▸ Tarefas
1. Transcreva do excerto fornecido sobre seguros o trecho que começa nas palavras "Seguros pouco valorizados" e termina após "de empregadas domésticas.".
2. Enumere os tipos específicos de seguro que o excerto fornecido sobre seguros nomeia, sem contar as categorias gerais de obrigatórios e não-obrigatórios.
3. Prossiga o excerto fornecido sobre o mercado de seguros em Portugal a partir do ponto em que termina.

▸ Excerto fornecido
%%

Seguros pouco valorizados
No mercado português, os seguros obrigatórios – sobretudo o automóvel – são, por natureza, aqueles que têm uma maior penetração. Não obstante, há alguns seguros obrigatórios que, eventualmente por falta de conhecimento dos consumidores, têm uma «penetração mínima», como é o caso dos seguros de empregadas domésticas.
A par da falta de conhecimento/literacia, há, de acordo com os responsáveis do sector, uma desvalorização generalizada dos consumidores portugueses em relação a este tipo de produtos. E se isto é verdade para os seguros obrigatórios, torna-se ainda mais evidente no caso dos não-obrigatórios. Uma questão cultural, muito longe da realidade de outros países europeus, tais como a Bélgica ou a Holanda, onde este tipo de seguros tem uma penetração muito mais elevada. «Os portugueses são muito apegados à família, mas depois, na realidade, quando falamos de seguros, a maior parte das pessoas não tem, não sabe o que tem, ou não quer falar do assunto! Por vezes nem os seguros obrigatórios têm. É uma questão cultural, as pessoas não valorizam os seguros. Há muito a mentalidade de viver o dia-a-dia sem pensar no que pode acontecer no futuro», justificam os responsáveis.
A excepção à regra são mesmo os seguros de saúde, que conquistaram mercado de forma quase orgânica, porque os consumidores perceberam a proposta de valor que agregam e porque «são seguros de utilização intensiva, ou seja, as pessoas têm uma percepção de que utilizam e que dá jeito».
Dito isto, projectam os responsáveis, não é expectável que outros seguros não-obrigatórios, como o seguro de vida, registem um crescimento relevante este ano. Sendo que, no caso do seguro vida risco, existe ainda uma dificuldade acrescida à sua comercialização que se prende com própria rede de distribuição. «A nossa distribuição sempre esteve muito mais à vontade para vender os seguros obrigatórios, nomeadamente o automóvel. Os mediadores nunca sentiram muita apetência ou à-vontade para comercializar este tipo de seguro de vida. Ainda existem nalgumas companhias redes específicas de pessoas que só se dedicam à colocação e comercialização deste tipo de seguros, que durante algum tempo tiveram algum sucesso», frisam.
Além disso, «a probabilidade de venda de um seguro de vida é totalmente diferente se vendemos a uma pessoa ou um casal. O individiual praticamente não funciona; com um casal consegue-se marcar uma reunião, mas isso obriga a um planeamento que a rede de distribuição não tem. Só quando se mudar este mindset para a prospecção orientada» é que poderá haver alguma evolução, notam os participantes no debate.

%%

▸ Conteúdo dos dados
%%

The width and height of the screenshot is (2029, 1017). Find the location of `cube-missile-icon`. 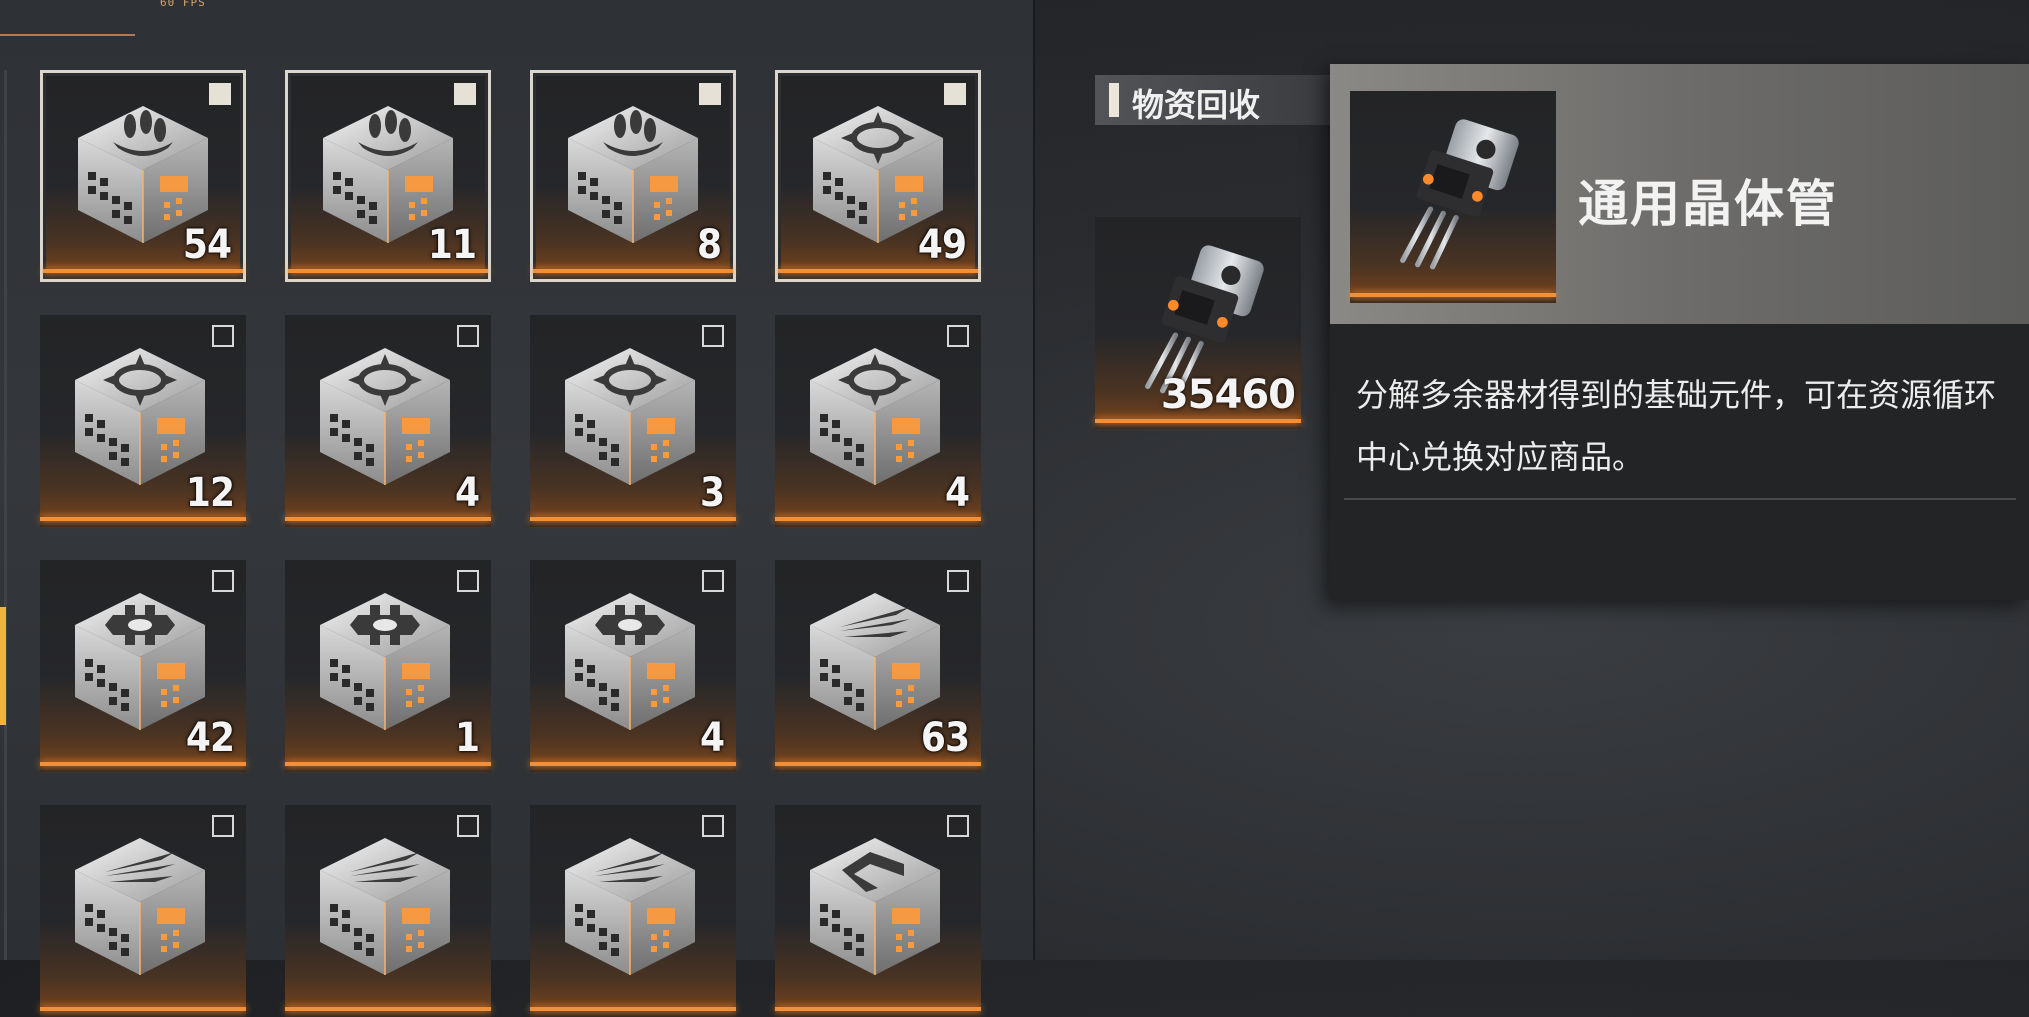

%%

▸ Conjunto de respostas
1.
Seguros pouco valorizados
No mercado português, os seguros obrigatórios – sobretudo o automóvel – são, por natureza, aqueles que têm uma maior penetração. Não obstante, há alguns seguros obrigatórios que, eventualmente por falta de conhecimento dos consumidores, têm uma «penetração mínima», como é o caso dos seguros de empregadas domésticas.

2. seguro automóvel; seguro de empregadas domésticas; seguro de saúde; seguro de vida; seguro de vida risco

3.
Outro produto que, na teoria, poderia ganhar quota este ano é o seguro de capitalização (um produto financeiro destinado à constituição de poupanças), mas as taxas ainda não suficientemente atractivas para que haja uma evolução significativa a este nível, lamentam.
Diversificação da oferta
Certo é que, com a melhoria do contexto económico, as companhias seguradoras presentes no mercado português têm vindo a investir em novos produtos que respondem às necessidades dos consumidores e acompanham diferentes tendências de mercado. Os seguros para animais domésticos são um bom exemplo de um produto relativamente recente e que tem tido uma aceitação positiva no mercado nacional.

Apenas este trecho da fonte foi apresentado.